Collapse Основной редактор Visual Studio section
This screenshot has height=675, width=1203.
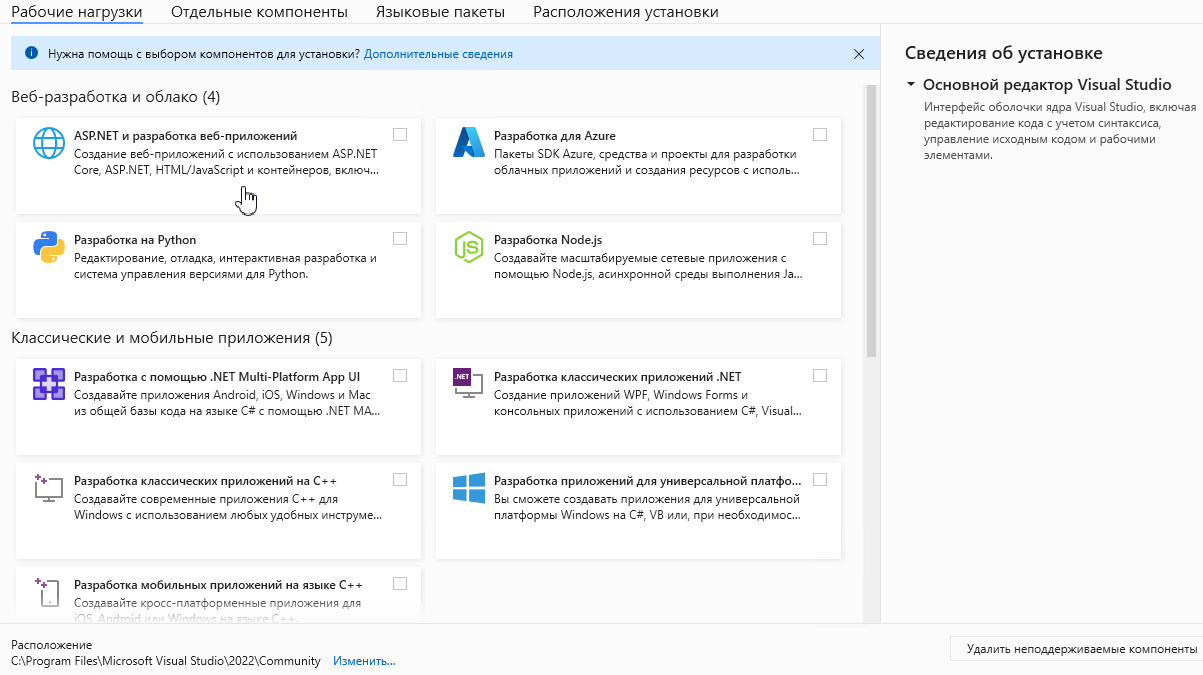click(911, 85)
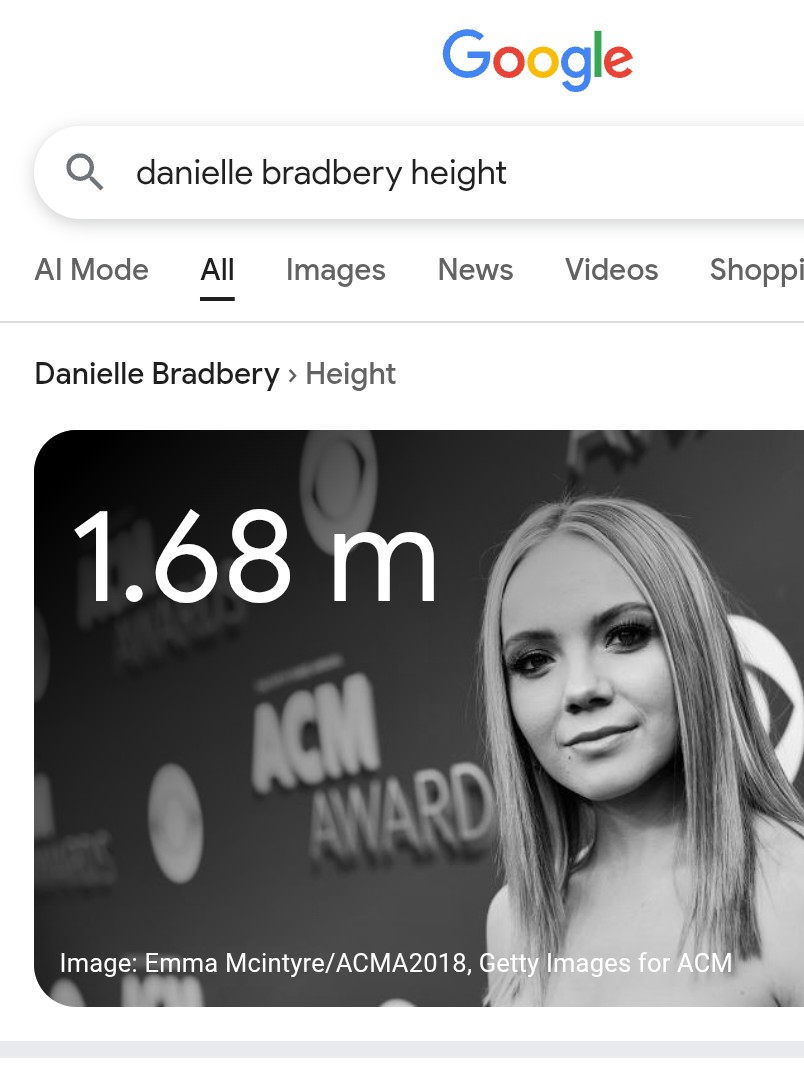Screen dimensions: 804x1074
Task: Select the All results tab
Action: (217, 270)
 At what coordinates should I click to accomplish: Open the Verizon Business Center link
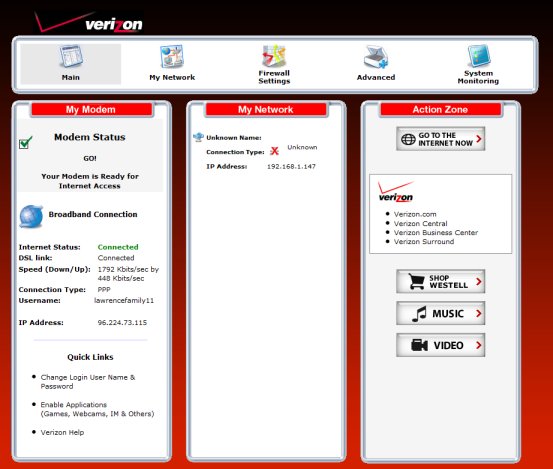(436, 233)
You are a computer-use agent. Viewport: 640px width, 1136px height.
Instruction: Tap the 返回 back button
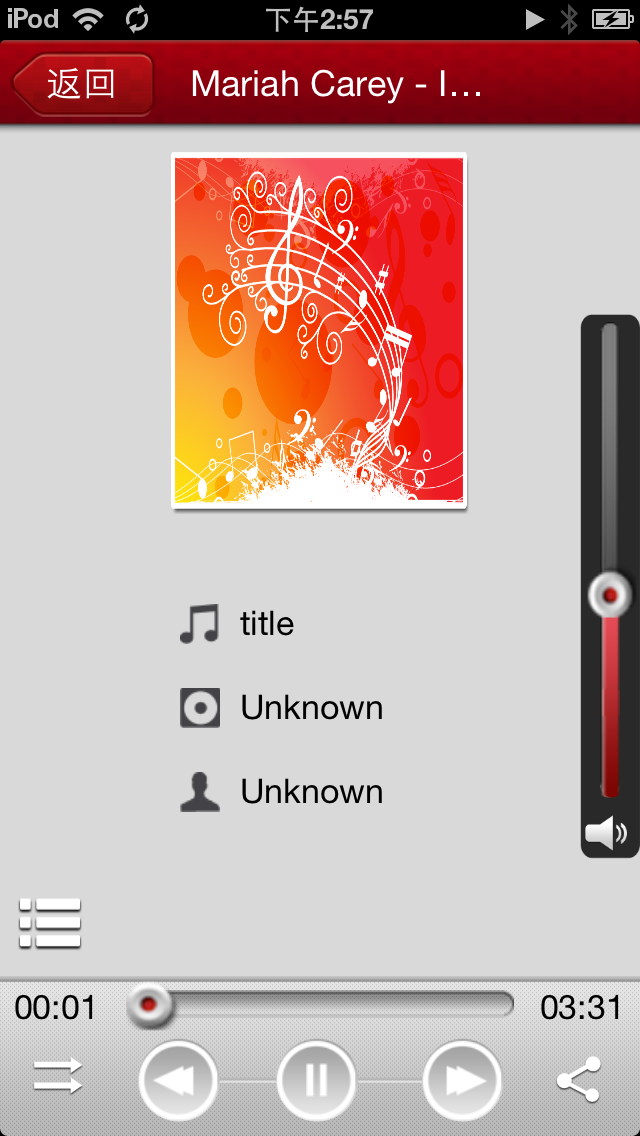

* * *

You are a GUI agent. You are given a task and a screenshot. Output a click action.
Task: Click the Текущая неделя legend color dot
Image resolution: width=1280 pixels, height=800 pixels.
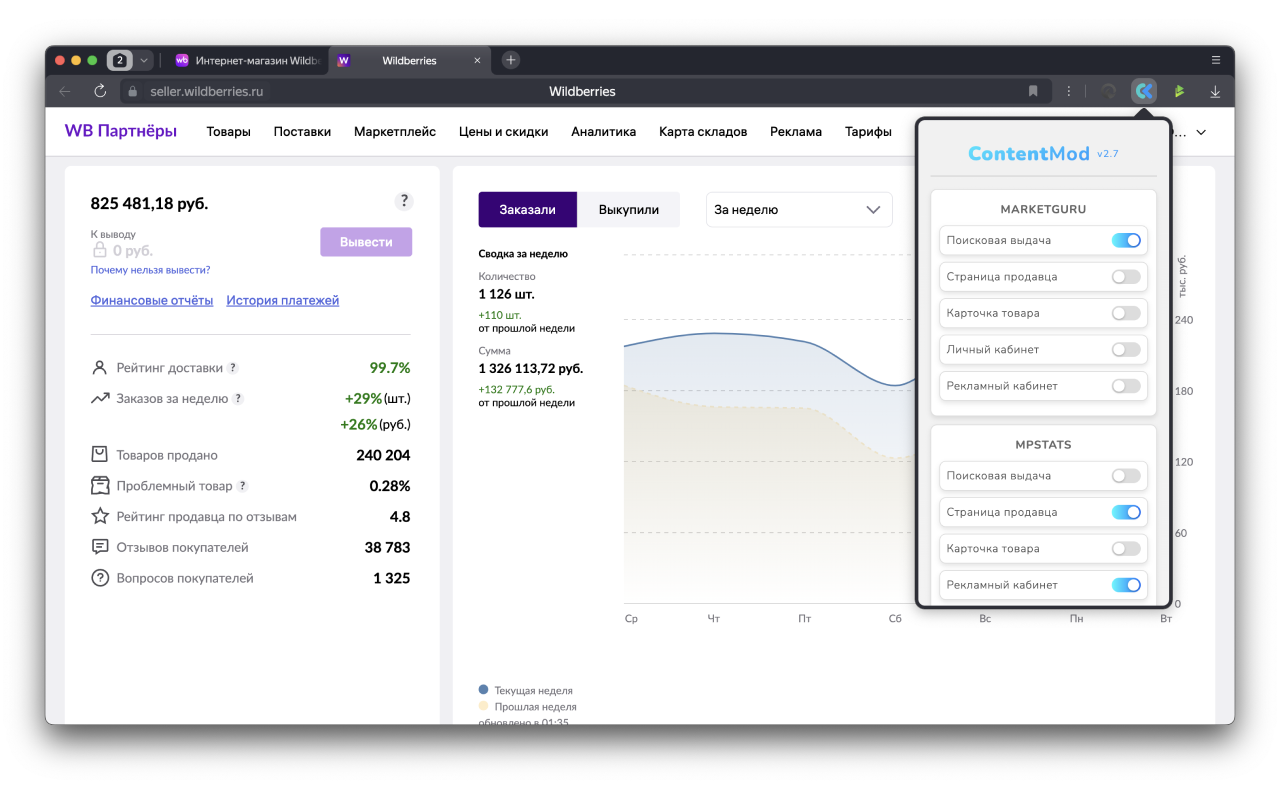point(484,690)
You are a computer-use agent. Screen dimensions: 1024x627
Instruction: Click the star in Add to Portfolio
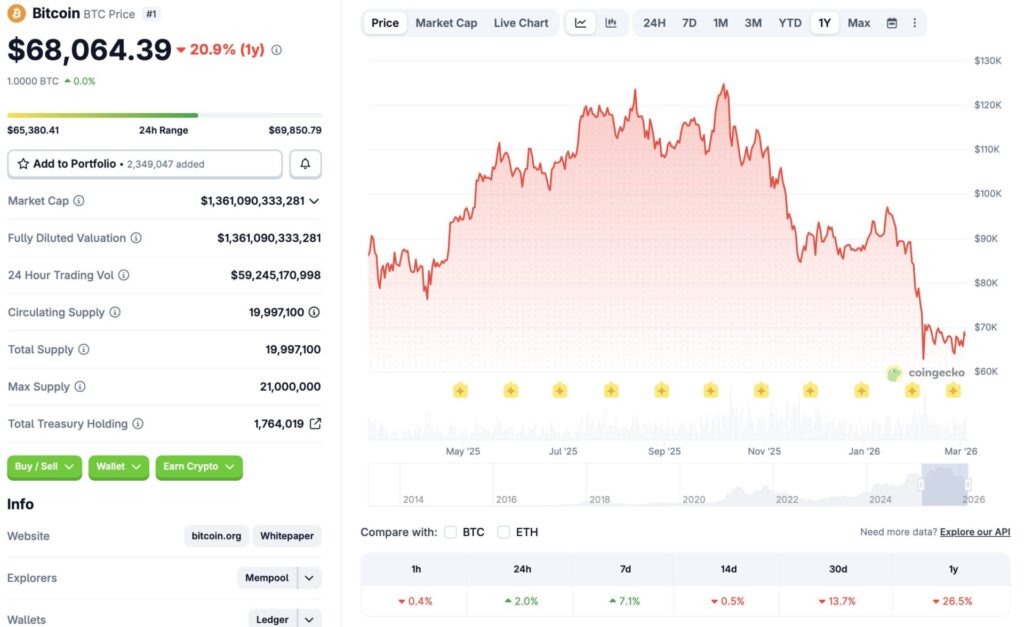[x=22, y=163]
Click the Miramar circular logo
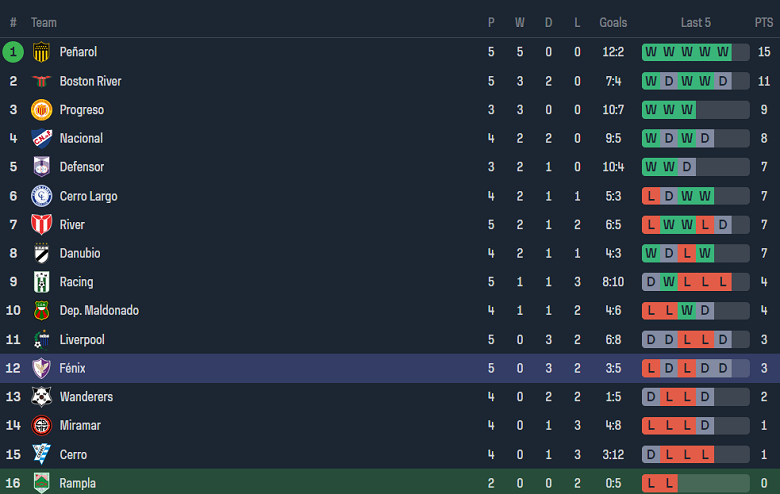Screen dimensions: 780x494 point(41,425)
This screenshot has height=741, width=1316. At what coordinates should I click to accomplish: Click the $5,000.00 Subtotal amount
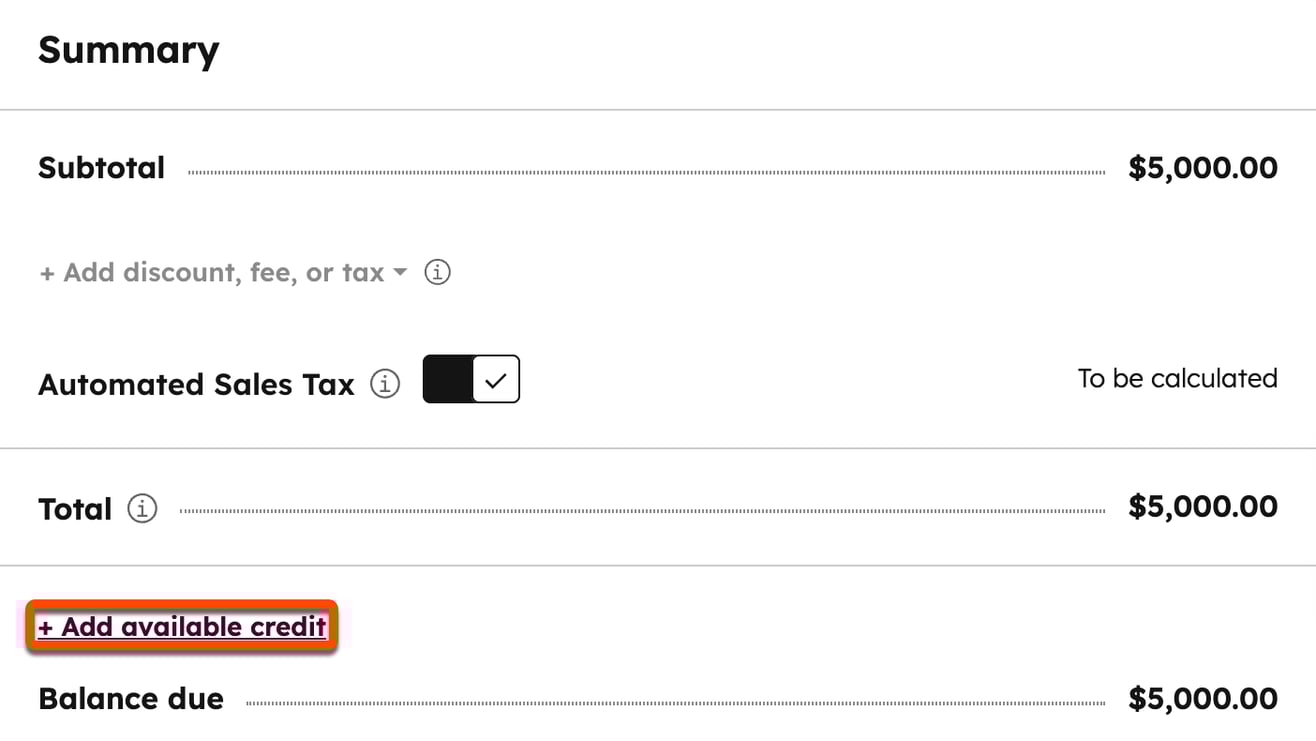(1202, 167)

— What you have to do —
The answer must be every line of the records that contains the word "agent".

— Task solution —
You are a computer-use agent. Viewport: 640px width, 1136px height.
You are a GUI agent. You are given a task and a screenshot. Output a click action.
You are a computer-use agent. Screen dimensions: 1024x627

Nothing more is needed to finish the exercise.